Stored records:

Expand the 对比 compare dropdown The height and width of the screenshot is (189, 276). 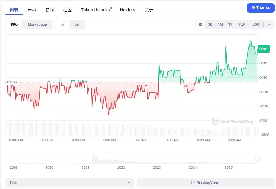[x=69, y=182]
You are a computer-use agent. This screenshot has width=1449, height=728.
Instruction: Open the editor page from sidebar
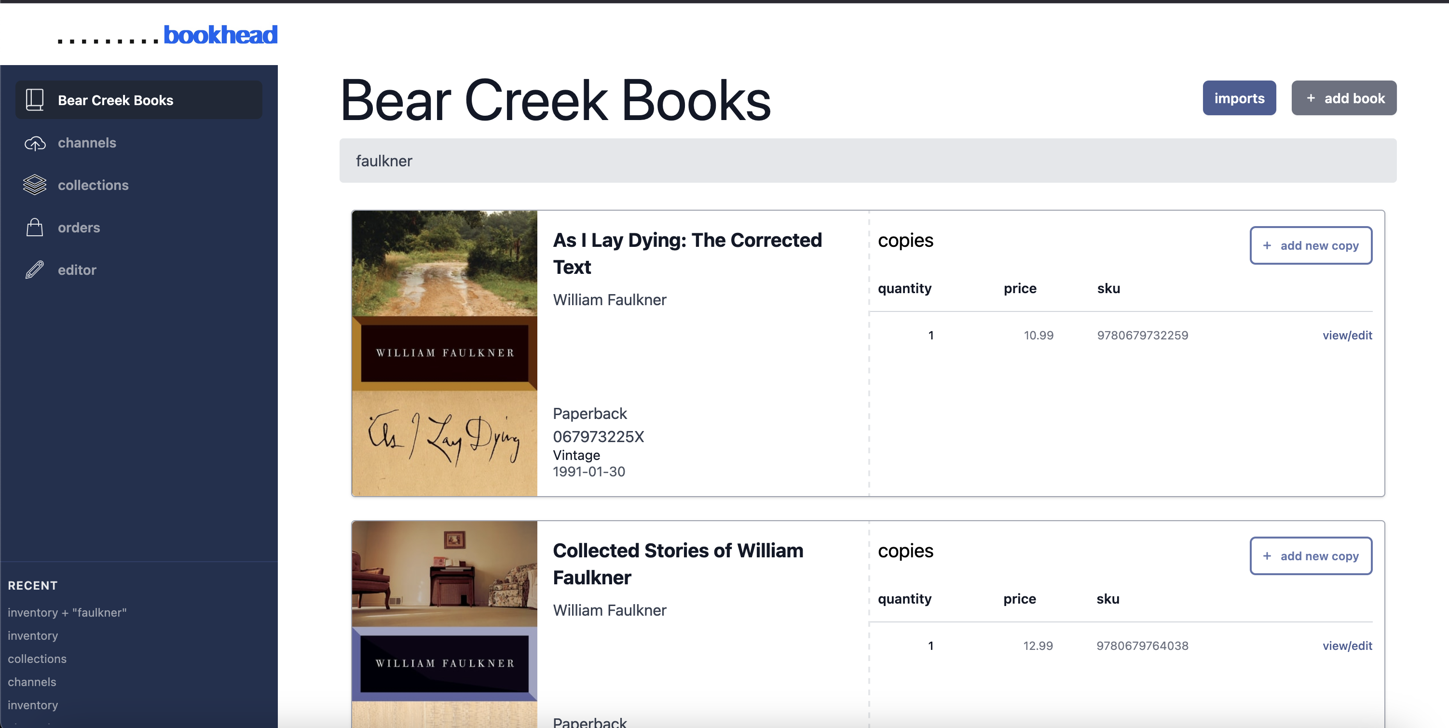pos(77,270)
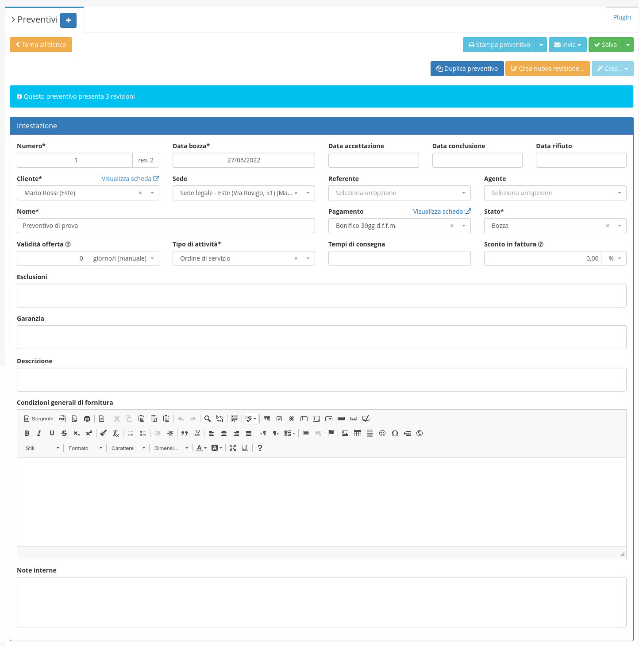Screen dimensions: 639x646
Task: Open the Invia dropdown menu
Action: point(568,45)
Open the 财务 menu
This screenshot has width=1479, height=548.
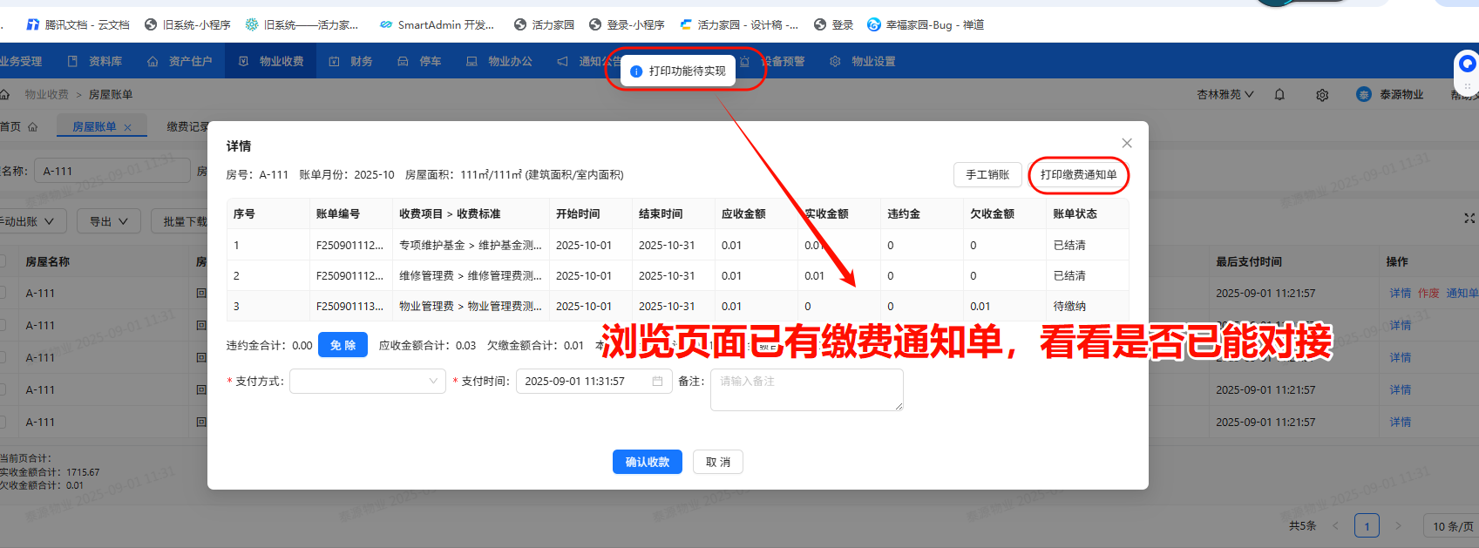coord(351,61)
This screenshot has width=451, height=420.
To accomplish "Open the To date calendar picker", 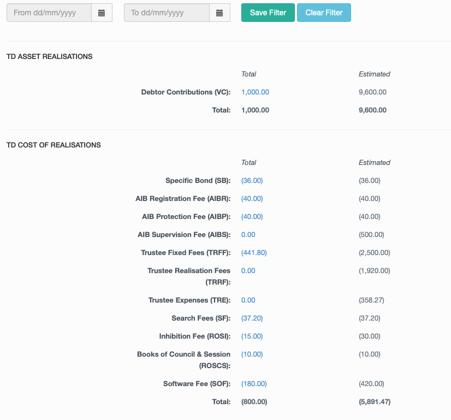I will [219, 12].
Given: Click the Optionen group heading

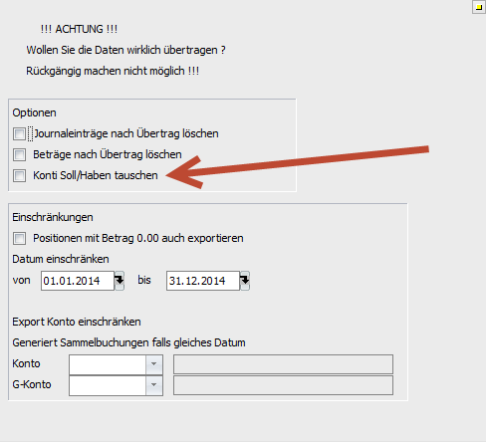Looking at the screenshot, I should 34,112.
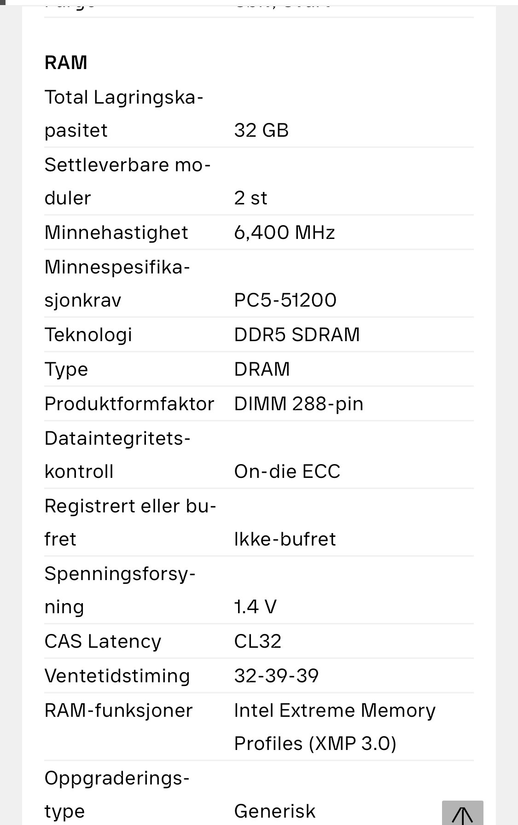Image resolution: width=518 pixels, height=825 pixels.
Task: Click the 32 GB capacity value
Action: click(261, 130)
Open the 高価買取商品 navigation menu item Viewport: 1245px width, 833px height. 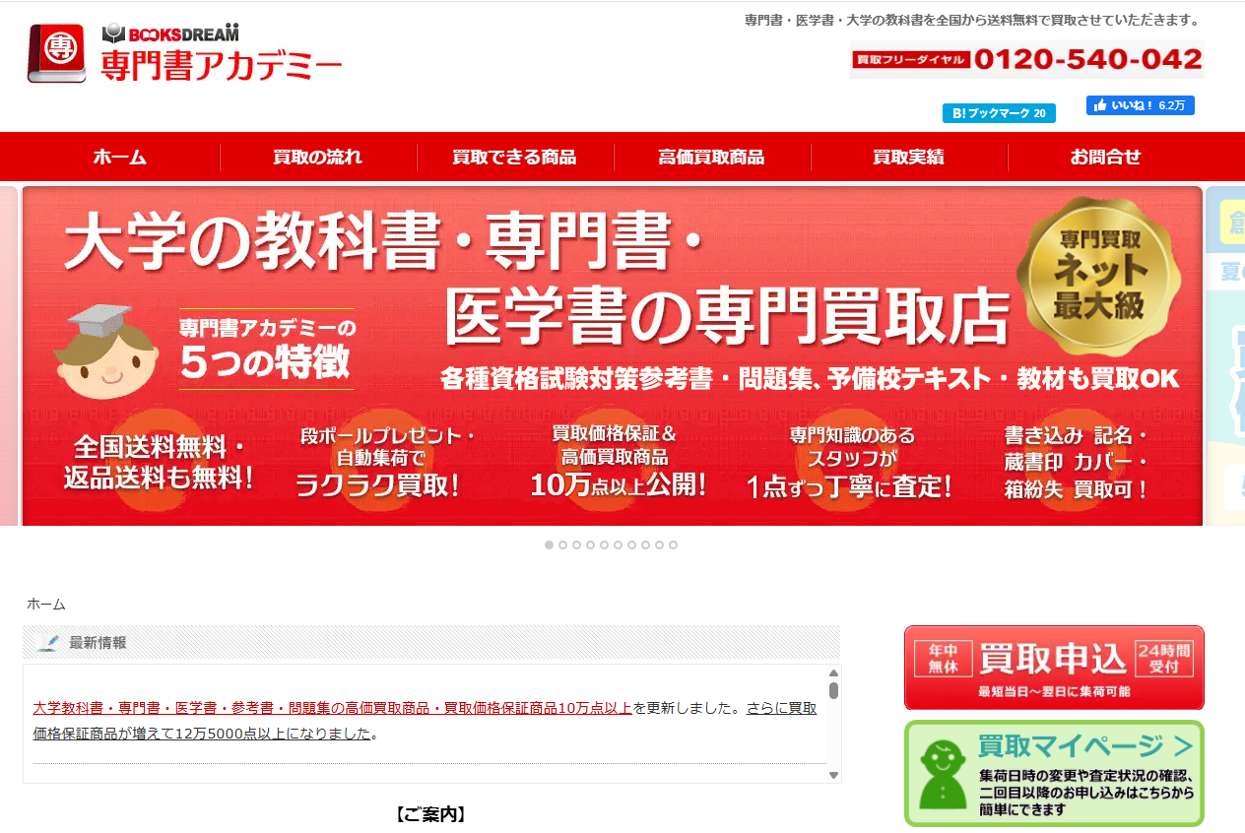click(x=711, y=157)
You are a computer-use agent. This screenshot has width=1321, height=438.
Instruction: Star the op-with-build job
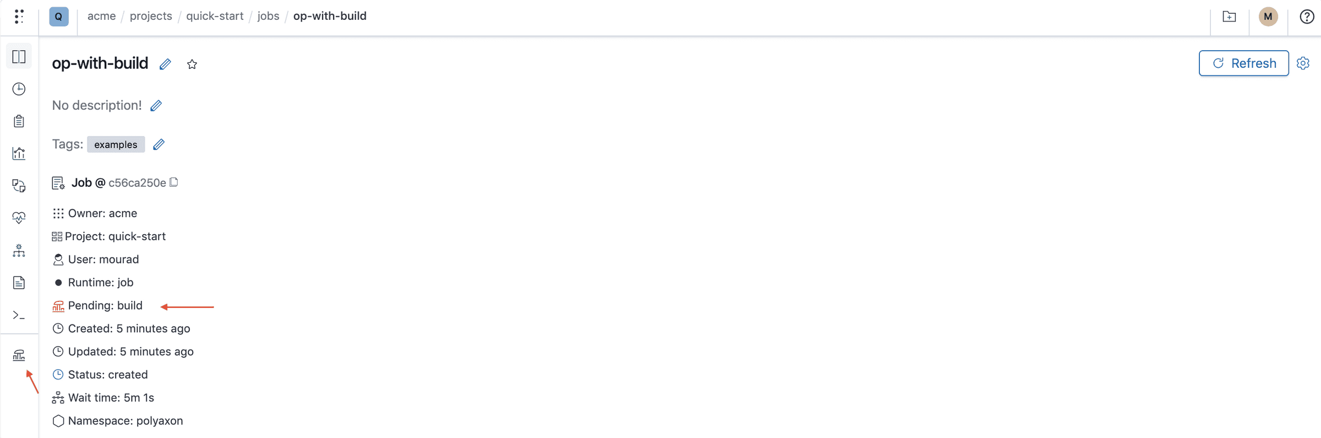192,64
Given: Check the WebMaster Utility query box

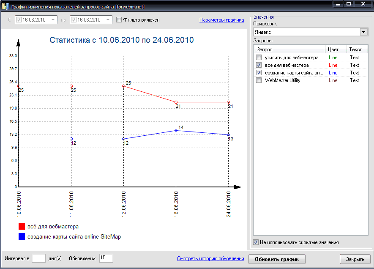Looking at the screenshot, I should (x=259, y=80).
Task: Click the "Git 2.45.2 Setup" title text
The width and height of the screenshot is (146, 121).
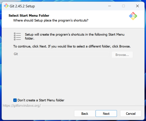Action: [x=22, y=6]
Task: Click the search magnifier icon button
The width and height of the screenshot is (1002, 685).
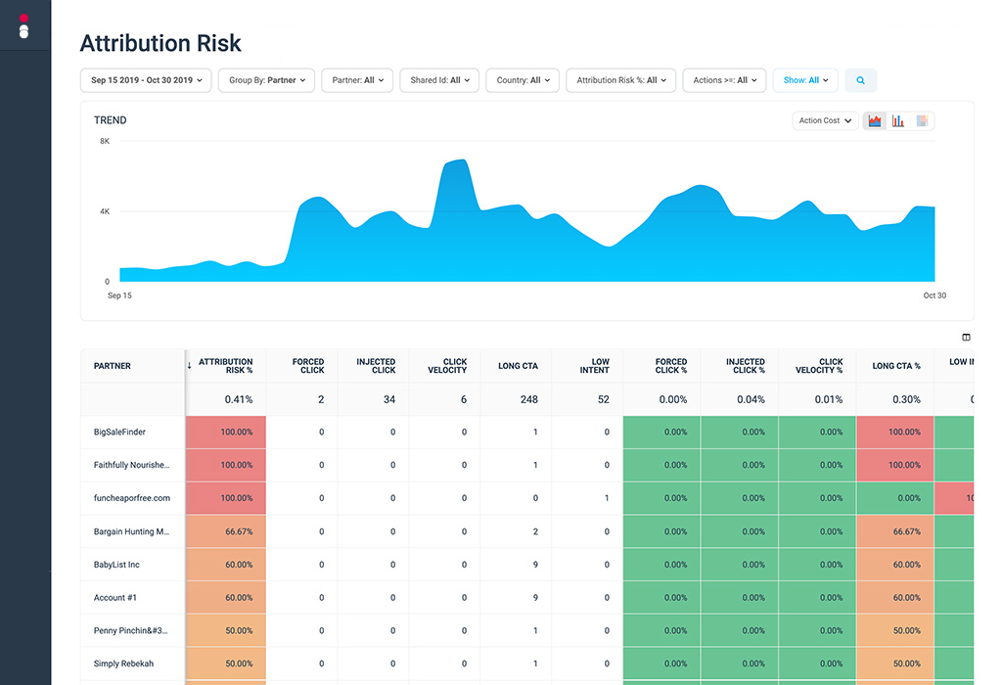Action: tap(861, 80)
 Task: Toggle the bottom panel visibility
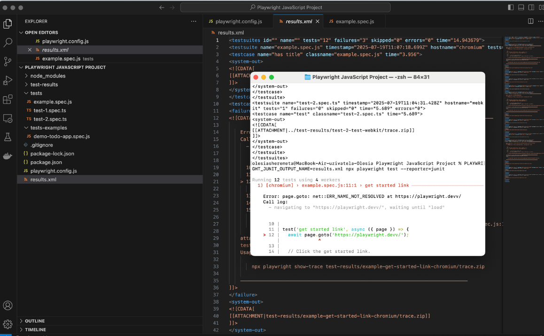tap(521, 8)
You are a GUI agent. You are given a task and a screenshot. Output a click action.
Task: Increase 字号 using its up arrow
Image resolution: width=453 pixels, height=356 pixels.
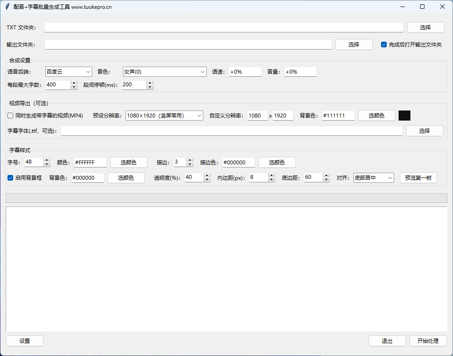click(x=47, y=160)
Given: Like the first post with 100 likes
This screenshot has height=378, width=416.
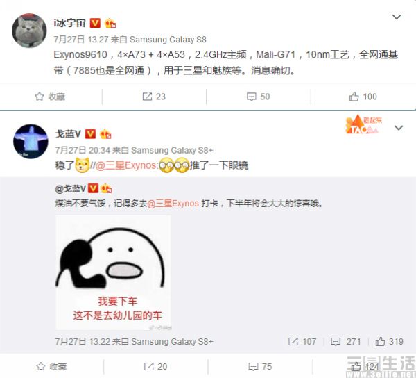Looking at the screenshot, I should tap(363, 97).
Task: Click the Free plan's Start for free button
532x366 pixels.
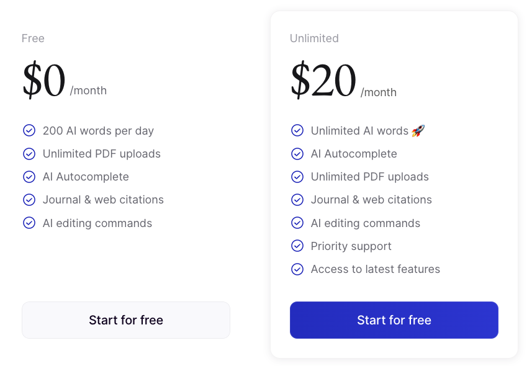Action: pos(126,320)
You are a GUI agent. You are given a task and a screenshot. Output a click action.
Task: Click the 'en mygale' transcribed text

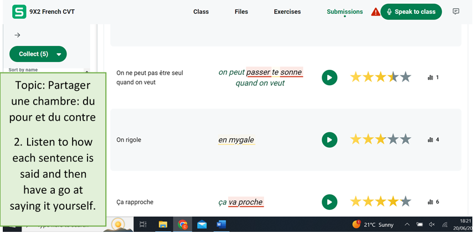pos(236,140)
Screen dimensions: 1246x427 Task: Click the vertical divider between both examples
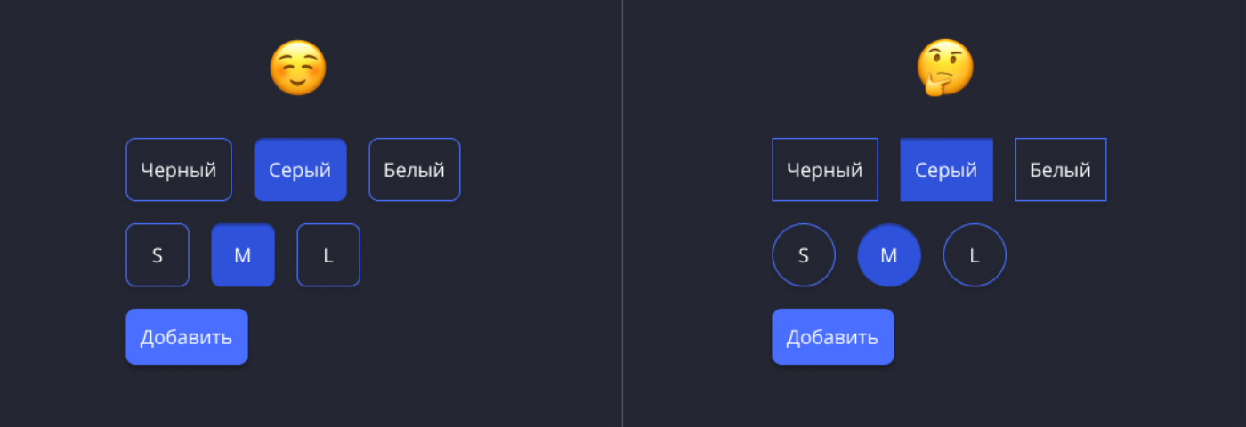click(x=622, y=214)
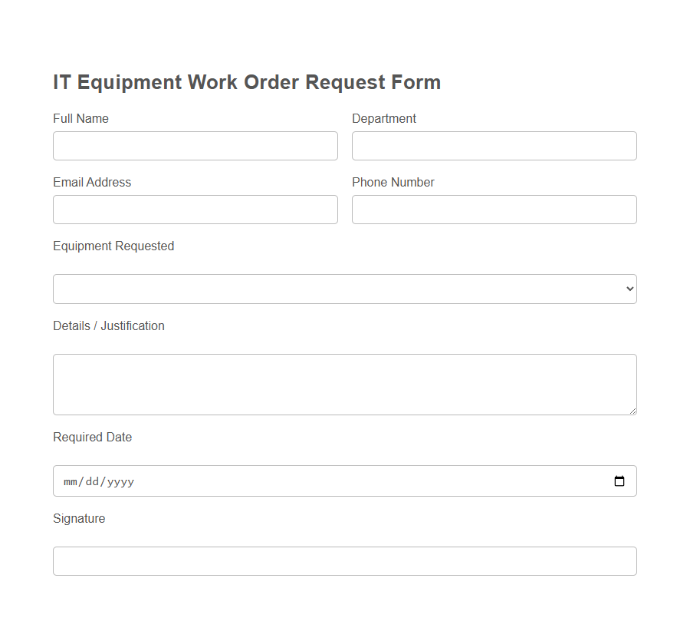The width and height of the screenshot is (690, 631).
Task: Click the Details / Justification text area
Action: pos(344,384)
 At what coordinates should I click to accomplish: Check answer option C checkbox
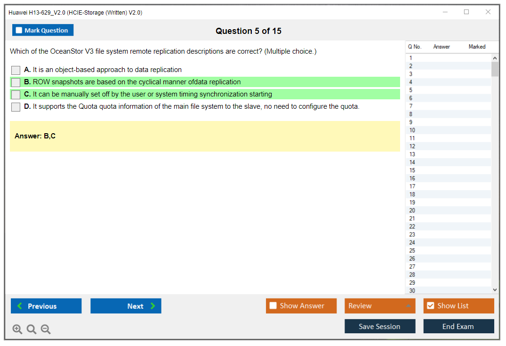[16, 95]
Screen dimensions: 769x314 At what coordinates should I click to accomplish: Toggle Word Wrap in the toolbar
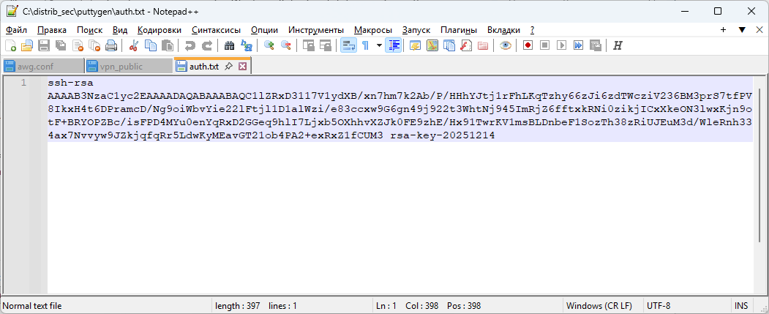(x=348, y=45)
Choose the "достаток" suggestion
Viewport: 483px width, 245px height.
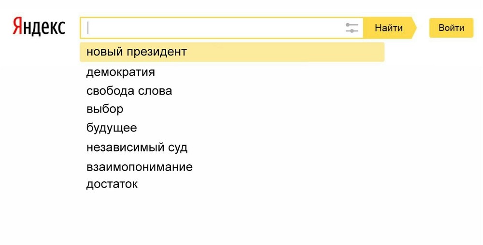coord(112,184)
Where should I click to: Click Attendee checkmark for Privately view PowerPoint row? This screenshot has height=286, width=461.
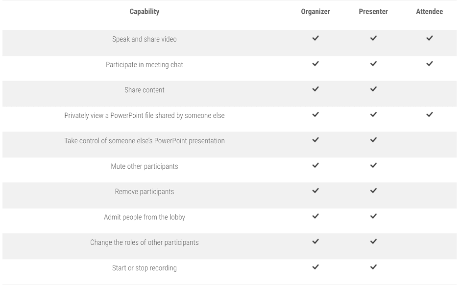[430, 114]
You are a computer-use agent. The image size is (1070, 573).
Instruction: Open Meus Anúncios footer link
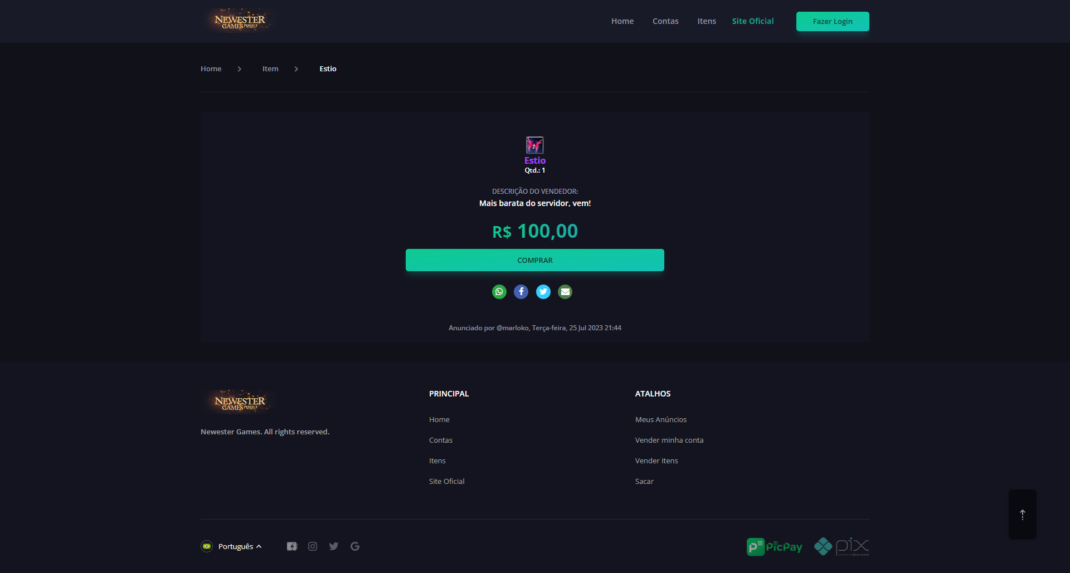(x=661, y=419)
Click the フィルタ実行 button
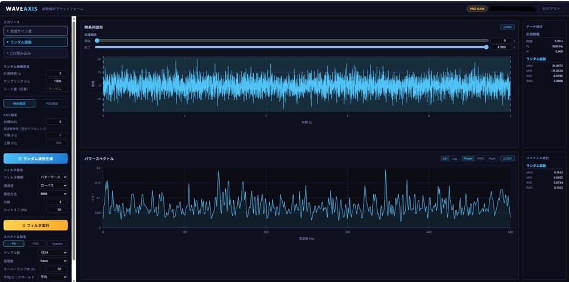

WHAT THE TASK REQUIRES: The final stretch of the data, from the line with "You are a computer-use agent. The" through its last line, is to be retyped exactly; pictures are not part of the copy.

RESULT OF THIS TASK:
You are a computer-use agent. The image size is (1070, 573).
Instruction: Open Meus Anúncios footer link
(x=661, y=419)
Click the フィルタ実行 button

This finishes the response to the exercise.